Despite all these effects, Mhetu said he believes when the City of Harare settled for extracting gravel, it had complied with all Ema requirements.
“We haven’t received any communication or complaint from Ema seeking the punishment of the City of Harare, so it shows they are complying with the Ema Act,” he said.
Mhetu however said there was no excuse for the failure to fill the gaping pits. Ema’s senior environmental education and publicity officer for Harare metropolitan province, Batsirai Sibanda, said the agency is aware of the extraction of gravel in Warren Park, adding the local authority is not committing an offence.
“These borrow pits have been in existence before Ema was established, although an environmental management plan was submitted by Harare City Council to the agency (Ema) and we are constantly monitoring the gravel extraction activities taking place,” Sibanda said.
In an article published by Ubuntu Times, environmentalists complained that soil from dug up areas below and on top of Warren Hills is being washed into Lake Chivero, contributing to siltation.
Chivero supplies water to Harare and Chitungwiza. Sibanda denied the siltation.

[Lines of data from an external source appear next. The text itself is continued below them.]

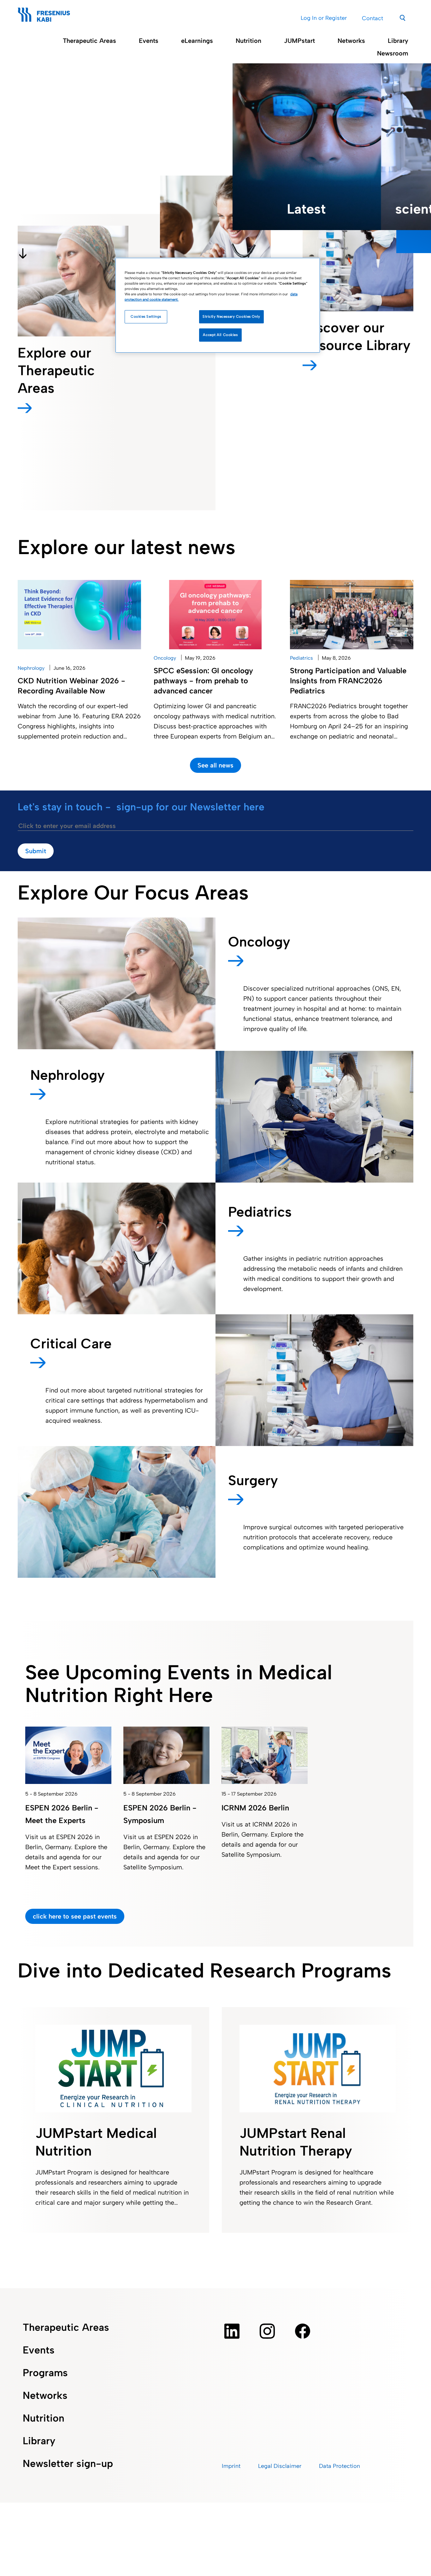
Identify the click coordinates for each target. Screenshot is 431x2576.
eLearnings (197, 40)
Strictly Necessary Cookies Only (231, 317)
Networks (351, 40)
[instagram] (267, 2331)
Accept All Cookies (220, 335)
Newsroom (392, 53)
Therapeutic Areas (89, 40)
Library (398, 40)
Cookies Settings (146, 317)
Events (148, 40)
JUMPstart (299, 40)
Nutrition (248, 40)
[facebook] (302, 2331)
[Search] (403, 17)
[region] (217, 305)
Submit (35, 851)
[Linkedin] (232, 2331)
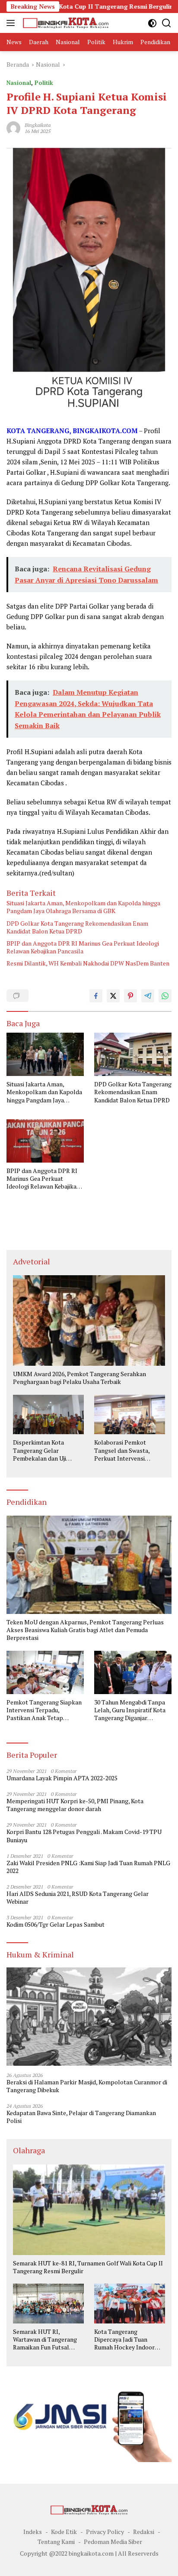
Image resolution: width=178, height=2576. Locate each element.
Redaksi (143, 2531)
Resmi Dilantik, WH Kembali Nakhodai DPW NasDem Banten (87, 963)
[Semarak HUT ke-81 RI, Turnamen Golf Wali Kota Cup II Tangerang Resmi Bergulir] (89, 2209)
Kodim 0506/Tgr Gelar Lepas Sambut (55, 1924)
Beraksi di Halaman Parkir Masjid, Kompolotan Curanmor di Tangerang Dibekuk (86, 2086)
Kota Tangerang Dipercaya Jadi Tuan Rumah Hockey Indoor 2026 (124, 2340)
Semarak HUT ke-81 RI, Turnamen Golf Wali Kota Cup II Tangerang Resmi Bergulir (88, 2267)
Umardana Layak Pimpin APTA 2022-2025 (62, 1778)
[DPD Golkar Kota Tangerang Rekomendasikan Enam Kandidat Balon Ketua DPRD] (133, 1054)
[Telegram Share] (147, 995)
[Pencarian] (167, 23)
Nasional (18, 83)
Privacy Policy (105, 2531)
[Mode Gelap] (152, 23)
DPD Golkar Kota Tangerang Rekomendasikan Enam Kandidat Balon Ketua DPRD (77, 927)
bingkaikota (38, 125)
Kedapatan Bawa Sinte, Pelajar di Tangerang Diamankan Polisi (81, 2117)
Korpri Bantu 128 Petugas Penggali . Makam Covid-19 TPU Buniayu (84, 1836)
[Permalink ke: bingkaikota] (13, 127)
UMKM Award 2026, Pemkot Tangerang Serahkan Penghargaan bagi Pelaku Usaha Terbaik (79, 1378)
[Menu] (12, 23)
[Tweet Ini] (113, 995)
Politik (44, 83)
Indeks (32, 2531)
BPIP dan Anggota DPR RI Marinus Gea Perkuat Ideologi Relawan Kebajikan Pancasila (82, 947)
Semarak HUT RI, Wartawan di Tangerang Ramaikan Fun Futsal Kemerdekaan (45, 2340)
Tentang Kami (56, 2541)
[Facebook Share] (95, 995)
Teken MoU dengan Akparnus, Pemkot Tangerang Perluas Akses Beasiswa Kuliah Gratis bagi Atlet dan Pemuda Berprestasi (85, 1630)
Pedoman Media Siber (113, 2541)
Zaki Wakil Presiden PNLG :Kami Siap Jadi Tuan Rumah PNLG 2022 (88, 1867)
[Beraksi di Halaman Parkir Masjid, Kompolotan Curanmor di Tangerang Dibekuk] (89, 2016)
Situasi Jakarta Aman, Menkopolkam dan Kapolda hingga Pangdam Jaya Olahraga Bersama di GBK (83, 907)
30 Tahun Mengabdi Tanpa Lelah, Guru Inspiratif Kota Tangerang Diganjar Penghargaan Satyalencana (131, 1710)
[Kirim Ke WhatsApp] (165, 995)
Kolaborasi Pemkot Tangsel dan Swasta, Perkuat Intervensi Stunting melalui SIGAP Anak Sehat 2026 (126, 1450)
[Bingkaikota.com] (64, 23)
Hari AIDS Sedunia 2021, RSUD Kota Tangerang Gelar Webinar (77, 1897)
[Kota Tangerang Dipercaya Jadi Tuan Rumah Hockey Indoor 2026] (129, 2303)
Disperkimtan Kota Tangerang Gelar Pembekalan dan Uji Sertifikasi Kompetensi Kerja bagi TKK (43, 1450)
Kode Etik (64, 2531)
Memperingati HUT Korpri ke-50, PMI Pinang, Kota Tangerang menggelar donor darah (74, 1805)
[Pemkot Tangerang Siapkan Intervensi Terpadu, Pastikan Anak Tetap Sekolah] (45, 1672)
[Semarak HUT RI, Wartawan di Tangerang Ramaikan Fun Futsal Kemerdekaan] (48, 2303)
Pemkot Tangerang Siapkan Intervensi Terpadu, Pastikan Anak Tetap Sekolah (44, 1710)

“The gravel extraction taking place on this site is not on wetlands. Land degradation that takes place on wetlands is the one that primarily affects our water sources,” she said.
The extraction of gravel is likely to continue going forward. “Let’s see what this area will look like after 20 to 30 years. I am sure these hills will be non-existent or badly scarred such that they will become a real eyesore. And as long as the pits are not filled, there will be many broken limbs or deaths caused by this extraction,” warned Moyo, the local resident.
“It pains my heart and this view is widely shared.”